Traditionen zu pflegen, kann sehr sinnvoll sein, zumal, wenn man sie dabei kritisch hinterfragt. Bei der ehemaligen „Verwertungsgesellschaft für Montanindustrie“ (Montan), die im Dritten Reich Rüstungsbetriebe baute, in denen dann Zwangsarbeiter, KZ-Häftlinge und Kriegsgefangene arbeiteten und oft zu Tode gequält wurden, sieht die Sache offenbar anders aus: Ihre Nachfolgegesellschaft, Deutschlands größte Immobilienfirma „Immobilien Verwertungsgesellschaft (IVG)“, hält Erinnerungen an die Vergangenheit offenbar für „geschäftsschädigend“. Eine unglaubliche Geschichte in der MOPO von heute.
Die „Georgsburg“ in der Spaldingstraße 152 bis 162: Das bis heute etwas finster wirkende Gebäude war einst Außenlager des KZ Neuengamme. Bis zu 2.000 Menschen sollen hier gleichzeitig eingesperrt gewesen sein, viele verhungerten, starben an Entkräftung.

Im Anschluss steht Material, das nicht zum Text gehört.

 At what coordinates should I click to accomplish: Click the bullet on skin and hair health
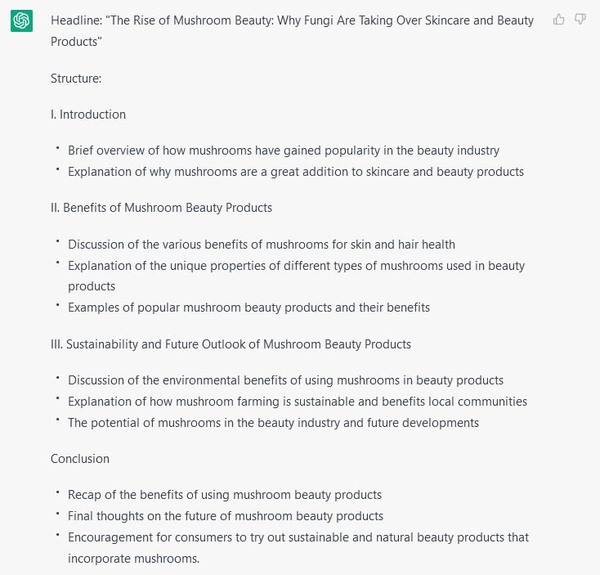[261, 244]
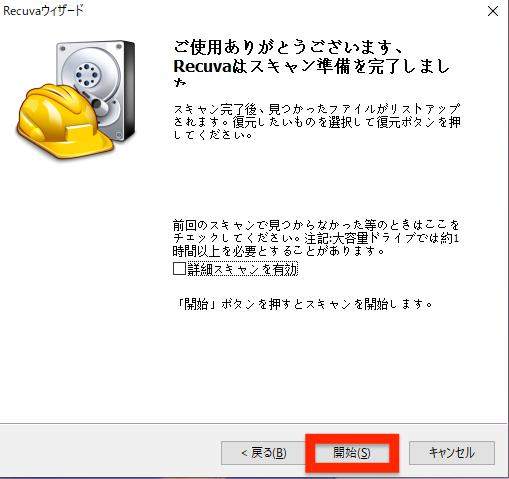Viewport: 509px width, 479px height.
Task: Start the scan with 開始(S) button
Action: pos(352,453)
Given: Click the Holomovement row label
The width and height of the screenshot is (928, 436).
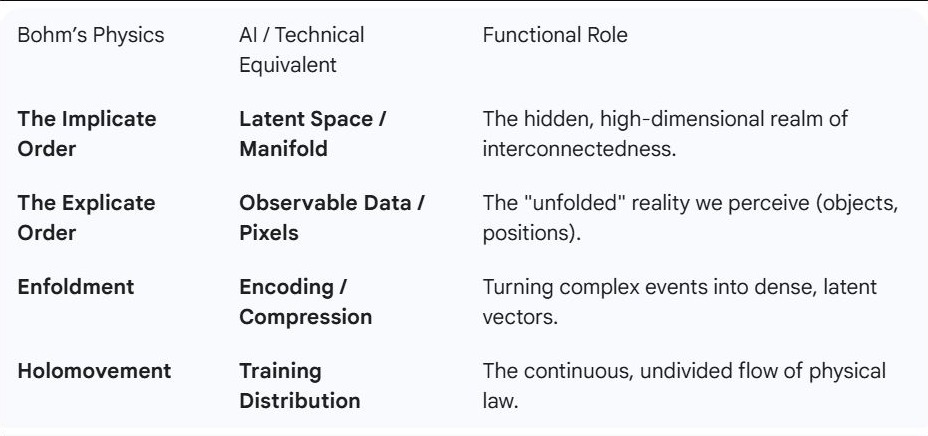Looking at the screenshot, I should click(x=94, y=371).
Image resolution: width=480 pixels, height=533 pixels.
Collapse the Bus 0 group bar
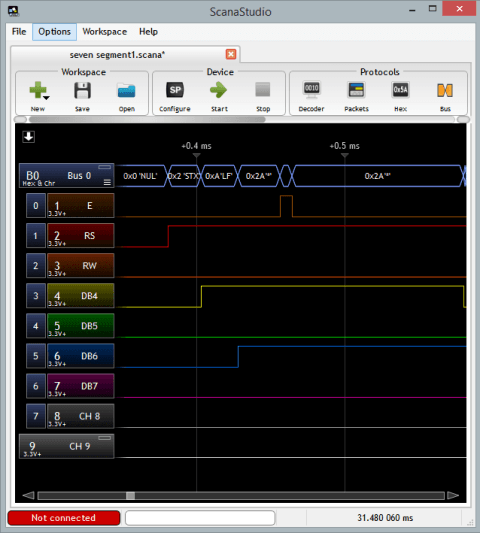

Das Gebäude selbst überstand Krieg und Bomben, wurde seither als Gewerbegebäude genutzt. Natürlich wussten Geschichtskundige, in den ersten Jahrzehnten nach Kriegsende selbstverständlich auch Überlebende oder Angehörige von Opfern, was es mit dieser „Georgsburg“ auf sich hatte. Aber anders als z.B. das ehemalige Gestapo-Hauptquartier an der Stadthausbrücke war das Haus in der Spaldingstraße kaum Gegenstand öffentlicher Diskussionen.

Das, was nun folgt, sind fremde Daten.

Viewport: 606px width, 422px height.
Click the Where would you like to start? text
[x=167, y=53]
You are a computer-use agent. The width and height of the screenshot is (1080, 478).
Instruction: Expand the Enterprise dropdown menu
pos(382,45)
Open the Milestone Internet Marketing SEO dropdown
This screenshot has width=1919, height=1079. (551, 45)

Erst Ende der 80er Jahre tauchte der Georgshof in der Diskussion wieder auf. Seither wurde mit der Eigentümergesellschaft darüber verhandelt, wie man der Opfer gedenken könne. Erst 20 Jahre später, Ende Oktober 2009, wurde eine dezente Gedenktafel angebracht. Die hat die IVG jetzt nach drei Wochen wieder abschrauben lassen – angeblich, weil die Erdgeschoss-Mieter ihre Geschäfte durch die Gedenktafel beeinträchtigt sahen.